■ **НАБОР ЗАДАНИЙ**:
a) Воспроизведите слово в слово фрагмент отрывка о Бэконе и Беккете от слов «Когда один художник» до слов «творчество от штампов.» включительно.
b) Какого писателя, согласно отрывку о Бэконе и Беккете, Бэкон считал выразившим гораздо лучше, точнее и сильнее то, что пытались сказать Беккет и Джойс?
c) Подхватите отрывок о Бэконе и Беккете и продолжите его, начав сразу после последнего приведенного предложения.

■ **ИСХОДНЫЙ ОТРЫВОК**:
------
5С давних пор в моей воображаемой галерее искусства модернизма Бэкон и Беккет находятся рядом. Я как-то прочитал в интервью с Аршимбо: «Я всегда поражался близости, что существует между Беккетом и мной», — сказал Бэкон. Чуть дальше: «…мне всегда казалось, что Шекспир гораздо лучше, гораздо точнее и сильнее выразил то, что пытались сказать Беккет и Джойс…» И еще: «Я задаю себе вопрос: возможно, именно взгляды Беккета на собственное искусство и убили в конце концов его творческое начало?» В нем есть нечто слишком методическое, слишком интеллектуальное, возможно, именно это всегда меня и смущало. И наконец: «В живописи всегда слишком хорошо видна манера художника, ее невозможно устранить, но при чтении Беккета у меня часто создается впечатление, что, при попытке ее устранить, больше ничего не осталось вообще и что именно это „ничего“ звучит так гулко…».
Когда один художник говорит о другом, он всегда говорит (опосредованно, обиняком) о себе самом, и это самое интересное в его оценке. Если вернуться к Беккету, что Бэкон сказал нам о себе самом?
Что не хочет, чтобы ему давали определения. Что хочет защитить свое творчество от штампов.
И потом: что он защищается от апологетов модернизма, которые воздвигли барьеры между традицией и искусством модернизма, как будто он представляет в истории искусств некий обособленный период со своими собственными, ни с чем не соизмеримыми ценностями, со своими особыми критериями. А Бэкон причисляет себя к истории искусства вообще; XX век не избавляет нас от долгов перед Шекспиром.
------
■ **ИСХОДНЫЕ ДАННЫЕ**:
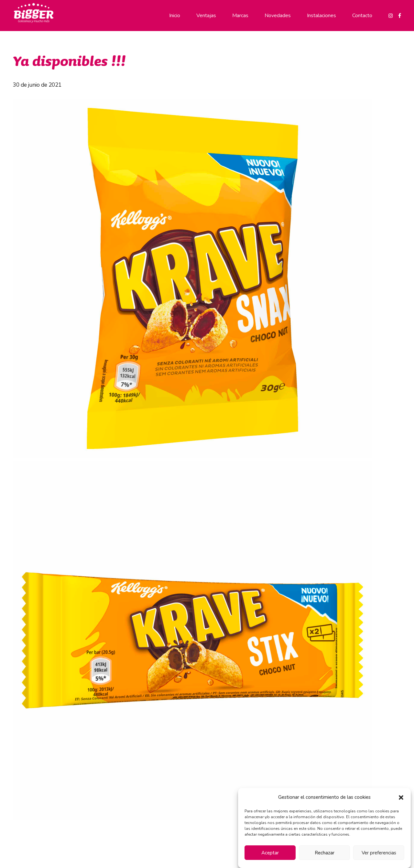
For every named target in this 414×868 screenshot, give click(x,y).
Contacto (362, 16)
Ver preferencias (379, 852)
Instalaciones (321, 16)
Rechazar (324, 852)
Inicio (175, 16)
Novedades (277, 16)
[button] (401, 797)
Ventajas (206, 16)
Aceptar (270, 852)
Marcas (240, 16)
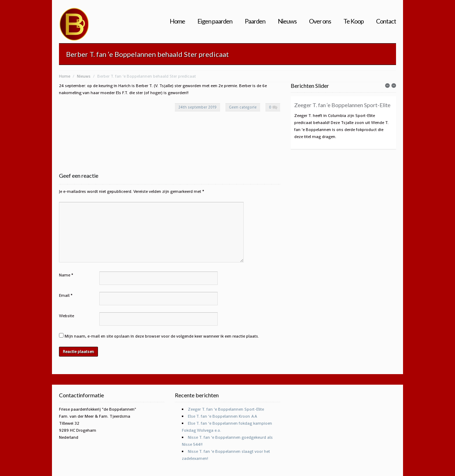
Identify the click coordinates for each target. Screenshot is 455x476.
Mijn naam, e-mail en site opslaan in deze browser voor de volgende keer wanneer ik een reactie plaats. (162, 336)
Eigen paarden (215, 21)
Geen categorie (243, 107)
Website (66, 316)
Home (177, 21)
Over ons (320, 21)
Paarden (255, 21)
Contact (386, 21)
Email (64, 295)
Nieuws (287, 21)
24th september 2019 (197, 107)
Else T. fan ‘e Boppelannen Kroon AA (223, 416)
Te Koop (354, 21)
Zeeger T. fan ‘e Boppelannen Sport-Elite (342, 105)
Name (65, 275)
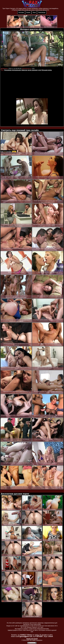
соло (40, 70)
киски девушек (33, 70)
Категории (21, 12)
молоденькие (16, 70)
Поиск (34, 12)
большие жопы (47, 70)
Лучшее (28, 12)
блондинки (8, 70)
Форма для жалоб (32, 639)
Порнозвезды (42, 12)
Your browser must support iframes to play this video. (32, 49)
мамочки (24, 70)
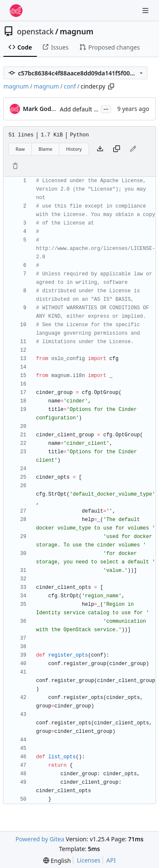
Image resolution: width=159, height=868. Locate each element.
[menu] (57, 860)
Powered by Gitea (40, 839)
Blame (45, 149)
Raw (20, 149)
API (111, 860)
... (106, 108)
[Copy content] (117, 149)
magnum (76, 31)
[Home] (16, 11)
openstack (35, 31)
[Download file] (100, 149)
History (74, 149)
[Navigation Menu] (146, 10)
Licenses (89, 860)
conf (70, 86)
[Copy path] (111, 86)
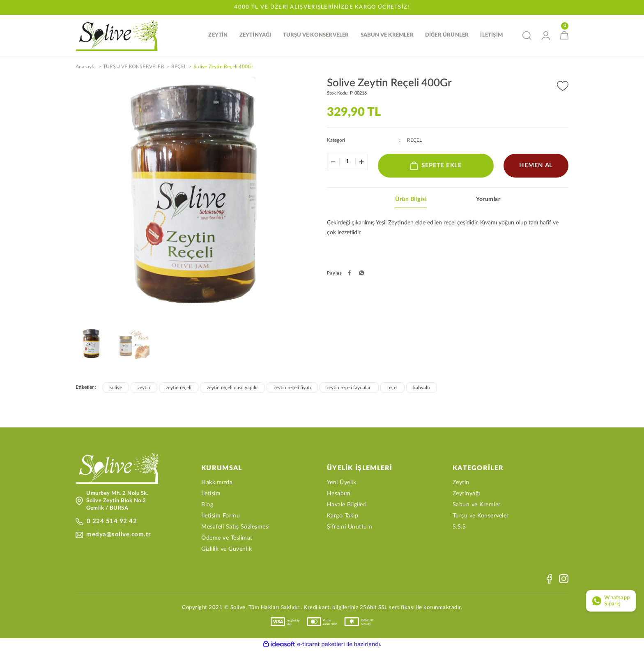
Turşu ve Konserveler (481, 517)
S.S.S (459, 528)
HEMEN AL (536, 166)
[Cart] (564, 36)
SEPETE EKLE (436, 166)
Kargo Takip (343, 517)
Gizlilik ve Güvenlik (226, 550)
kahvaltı (421, 388)
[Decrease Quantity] (334, 163)
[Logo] (118, 36)
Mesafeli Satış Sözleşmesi (235, 528)
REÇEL (414, 141)
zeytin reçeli (179, 388)
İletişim (211, 494)
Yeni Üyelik (342, 483)
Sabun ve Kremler (476, 506)
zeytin (144, 388)
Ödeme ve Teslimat (227, 539)
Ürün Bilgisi (411, 200)
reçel (392, 388)
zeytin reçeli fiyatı (292, 388)
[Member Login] (546, 36)
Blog (207, 506)
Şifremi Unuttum (350, 528)
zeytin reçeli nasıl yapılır (232, 388)
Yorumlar (488, 200)
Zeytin (461, 483)
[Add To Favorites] (563, 87)
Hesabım (339, 494)
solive (116, 388)
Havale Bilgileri (347, 506)
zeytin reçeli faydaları (349, 388)
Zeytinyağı (466, 494)
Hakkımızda (217, 483)
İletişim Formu (221, 517)
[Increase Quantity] (361, 163)
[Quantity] (347, 162)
------
■ **ОТВЕТЫ К ЗАДАНИЯМ**:
a)
Когда один художник говорит о другом, он всегда говорит (опосредованно, обиняком) о себе самом, и это самое интересное в его оценке. Если вернуться к Беккету, что Бэкон сказал нам о себе самом?
Что не хочет, чтобы ему давали определения. Что хочет защитить свое творчество от штампов.

b) Шекспира.

c)
И еще: он не позволяет себе слишком часто высказывать свои мысли об искусстве, опасаясь, что его искусство превратится в некое упрощенное послание. Он знает, что опасность тем более велика, что искусство нашей половины века засорено теоретической болтовней, громогласной и мутной, которая мешает произведению напрямую, без посредников, без предварительных пояснений, воздействовать на того, кто на него смотрит (читает, слушает).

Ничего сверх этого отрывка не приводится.